Praising multi-band tours such as Ozzfest, Sounds From the Underground and Warped, Bruso said the metal scene is based on a sense of community. "We're all friends first, no matter which band you're in. There's a reason why community and family are the No. 1, most-referred-to subjects of metal lyrics."

Peter Dolving, singer for the Swedish band The Haunted, said he and his mates play "just straight-up metal. For us, it's all about the energy, not the special shape of things, or what you are called."

Metal is about "the spirit of something--I guess you could call it strength and integrity. For some reason, metal fans are like the next-generational followers of the early hippies, a wizened bunch of people trying to stay true to that spirit, to opening your mind and acceptance," Dolving said.
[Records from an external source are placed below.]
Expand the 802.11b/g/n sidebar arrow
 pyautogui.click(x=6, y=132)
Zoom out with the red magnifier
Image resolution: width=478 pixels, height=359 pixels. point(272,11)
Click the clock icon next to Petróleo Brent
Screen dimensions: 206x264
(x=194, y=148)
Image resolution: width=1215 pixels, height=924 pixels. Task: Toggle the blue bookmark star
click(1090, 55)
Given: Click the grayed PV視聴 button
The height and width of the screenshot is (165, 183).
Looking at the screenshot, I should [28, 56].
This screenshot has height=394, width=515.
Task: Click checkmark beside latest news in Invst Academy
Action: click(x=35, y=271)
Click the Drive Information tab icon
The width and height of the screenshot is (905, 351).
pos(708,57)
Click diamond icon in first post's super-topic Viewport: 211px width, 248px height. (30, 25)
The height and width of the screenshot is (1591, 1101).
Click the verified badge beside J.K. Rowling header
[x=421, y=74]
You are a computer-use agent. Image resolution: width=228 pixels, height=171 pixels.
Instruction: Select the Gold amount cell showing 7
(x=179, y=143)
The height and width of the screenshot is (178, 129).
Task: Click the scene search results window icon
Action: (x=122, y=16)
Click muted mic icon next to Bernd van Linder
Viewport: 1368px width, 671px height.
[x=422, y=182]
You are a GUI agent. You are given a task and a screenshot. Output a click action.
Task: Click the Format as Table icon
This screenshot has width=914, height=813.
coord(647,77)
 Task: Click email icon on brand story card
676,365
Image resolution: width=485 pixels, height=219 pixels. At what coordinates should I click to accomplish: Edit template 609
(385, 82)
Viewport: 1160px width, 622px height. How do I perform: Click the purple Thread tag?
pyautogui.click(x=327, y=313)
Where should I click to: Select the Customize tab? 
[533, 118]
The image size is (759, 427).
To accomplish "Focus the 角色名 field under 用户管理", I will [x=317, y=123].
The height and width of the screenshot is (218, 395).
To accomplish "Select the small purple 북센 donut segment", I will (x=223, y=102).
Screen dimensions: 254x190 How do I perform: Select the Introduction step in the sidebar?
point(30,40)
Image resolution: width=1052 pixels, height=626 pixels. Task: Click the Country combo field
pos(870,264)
The members of The Haunted, whose latest album is the critically acclaimed thrash-metal opus Revolver, enjoy taking breaks away from Ozzfest to do one-off gigs, not least because it affords them the opportunity to play longer sets. At Ozzfest, most of these bands get to play 18-20 minutes. Dolving reported that The Haunted will play for 40-45 minutes at the Tucson concert.

"It's just more fun to play every night than to play a few nights a week and sit around waiting the other nights," Dolving said.

He's enthused about the new talent entering the metal arena, and the accompanying musical chops they bring with them. "It's far and away a great, healthy time for metal, I think. It's all just guitar-based rock, but the music is bound to become more and more extreme and complex. There's a whole new generation of younger bands that you're going to see blowing up over the next 10 years."

Matt Bachand, guitarist for Shadows Fall, acknowledged that metal has changed much in recent years. Indeed, it's always going through evolution. "It's definitely a lot more aggressive than it used to be. It's louder and more intense, but there are bands out there who are trying to be a lot more creative, trying new things with melody and stuff."

Shadows Fall is the de facto headliner at the upcoming Tucson date. On its fifth full-length CD, The War Within, the band plays in-your-face metalcore, but leavens that intensity with an embrace of 1970s-style classic rock. "I'd say there's a lot of the aggression of Cannibal Corpse in our music, but we also love to play intricate, melodic stuff like Boston and Thin Lizzy."

Disproving those who would limit metal musicians to that genre alone, Bachand maintains a couple of side bands when not playing with Shadows Fall. "I actually have a death-grind project I've been working on with some other people in the industry yet to be named. I also have a pop band, sort of like a Ben Folds thing, with me singing. Probably my favorite artist ever is Ben Folds."

Bachand also digs the varied styles of metal his band and others will play at the Tucson date. "We tend to put packages together like that. So if a fan says, 'I only like really brutal metal, theatrical bands,' well, here's something for you to check out, some melodic metal."

For example, rounding out the Rialto bill will be two younger acts: the gloriously extreme death-metal act The Black Dahlia Murder, and It Dies Today, which uses a textured and melodic but no-less punishing sound on its debut CD, The Caitiff Choir, to recount episodes from Dante's The Divine Comedy.